IT Pro Verdict
The Touch HD has a fantastic display, OK battery life and no shortage of built-in software features. It’s pretty good as a telephone as well. Our only gripe, and it is a big one, is that yet again this is a phone that is let down by Microsoft’s lacklustre and bloated Windows Mobile software. Despite the hardware, use is slow and clunky, not the smooth and responsive experience we expect from the likes of the iPhone and RIM’s Storm. Maybe HTC should try putting Google’s Android OS on one instead.
HTC was the first company to bring to bring a Windows-based mobile phone to market in 2002, known in the UK as the Orange SVP, and has stuck loyally with the platform for its smartphones ever since.
In that time Windows Mobile (as it is now known) has become more refined and user-friendly. It has also become a far more demanding operating system, requiring ever more powerful devices to run it, which in turn has created problems for device makers trying to balance performance with battery life.
Nonetheless, HTC has succeeded in producing several exceptional devices that have been rich in features but have struggled to compete against smartphones from RIM, Apple, Nokia and others.
This time round, HTC thinks it is on to a winner in the form of the Touch HD. It's available in the UK on a contract exclusively from Orange, but you can buy also buy it SIM free for use with other networks.
Opening the box, you soon realise this is not a cheep and cheerful smartphone. The Touch HD is solid, well, built and very tactile, despite having the most minimalist interface of any smartphone on the market. It's like a large, sleek pebble, and far removed from the business-like industrial designs of previous HTC devices like the TyTN 2 and the Touch Pro. The HD fits nicely in your hand and is on a par with RIM's BlackBerry Bold for size and weight.

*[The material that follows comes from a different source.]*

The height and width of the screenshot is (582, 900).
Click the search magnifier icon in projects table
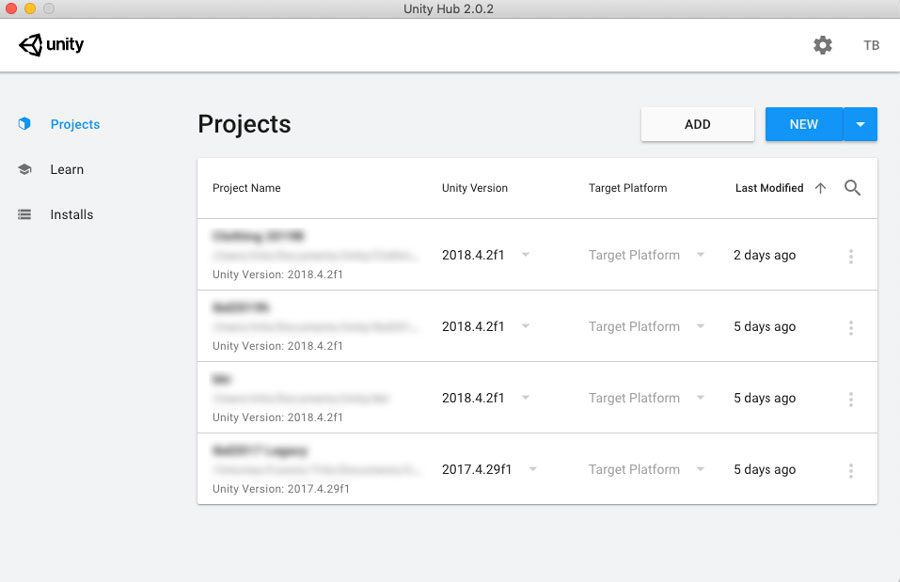tap(852, 188)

The HD is very clean, with four touch-sensitive surface buttons for answering and ending calls, accessing the home screen and exiting applications and these have haptic feedback, which literally gives you a buzz when you press them.
An On/Off button on the top handles device power and turns the display on and off, with a volume control on the left side for earpiece and ringer volume. Other than that, all functions are controlled via the touch screen.

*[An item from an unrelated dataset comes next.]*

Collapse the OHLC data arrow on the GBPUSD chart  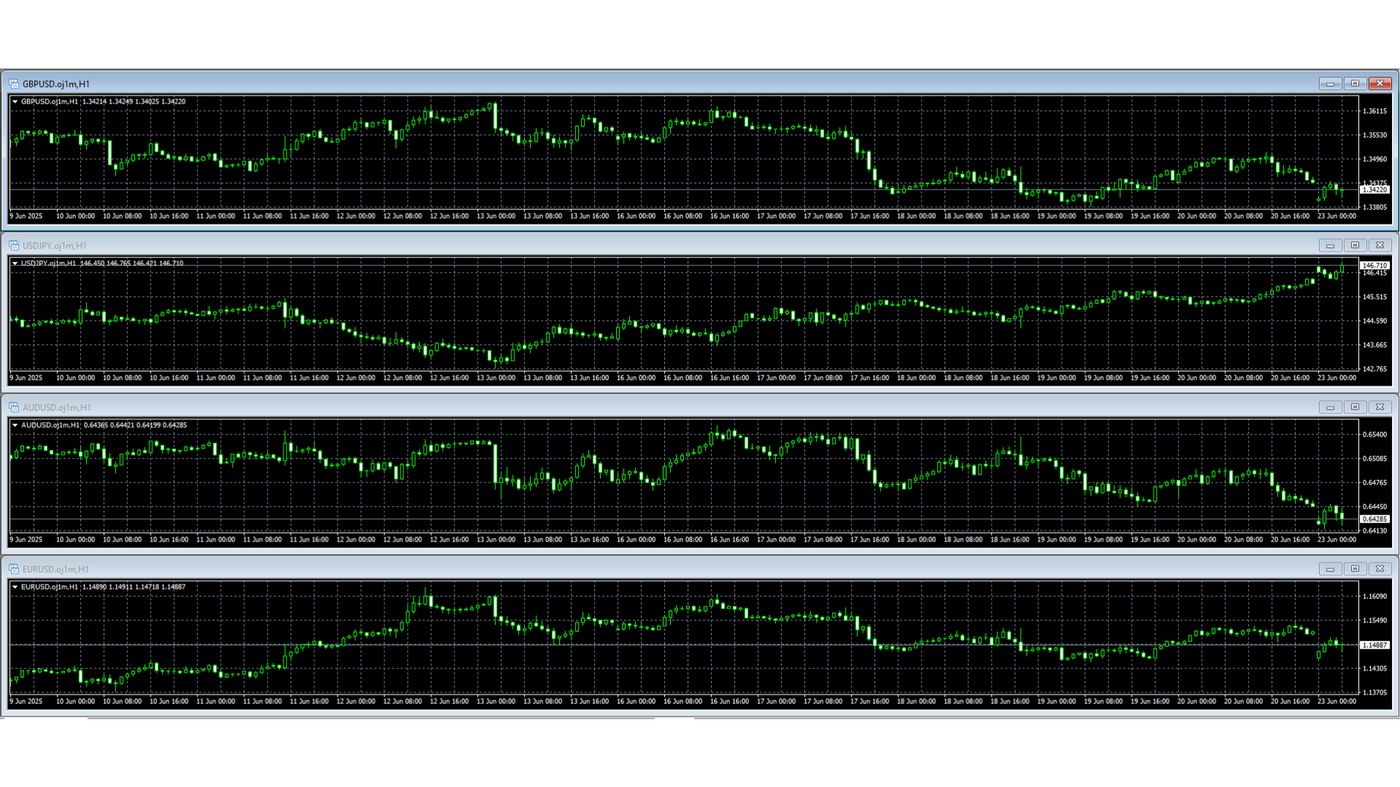click(17, 100)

At 3.8in, it's the largest TFT-LCD touch screen display HTC has produced and the 480 x 800 makes good use of it. The benefits of this are that for the first time, you can realistically use 90 per cent of the phone's features with just your fingers.
However, despite HTC's customisation of the user interface, some parts of Windows Mobile 6.1 are still not finger-friendly. For this reason, the Touch HD still has a stylus, accessed from the base of the phone and held in its slot with a magnet.

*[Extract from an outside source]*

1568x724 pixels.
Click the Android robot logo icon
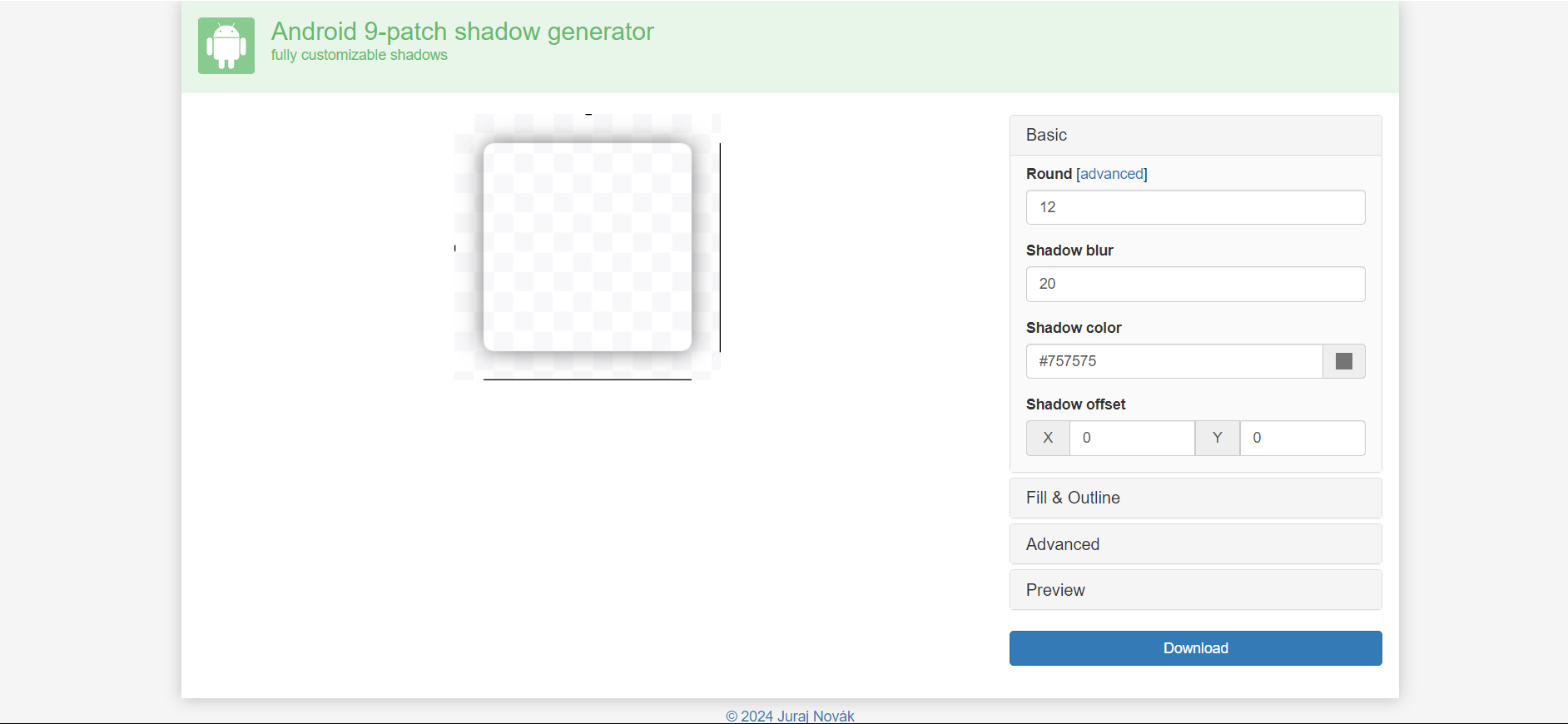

For the most part, you'll use the Touch HD via the TouchFLO user interface HTC has grafted over the top of Windows Mobile. Key applications and services are accessed by a scrolling ribbon along the base of the display. This gives you access to contacts, text messages, email, a web browser, share prices, the camera, music, weather reports, the main settings menu and a quick launch screen for your favourite third party applications and web links.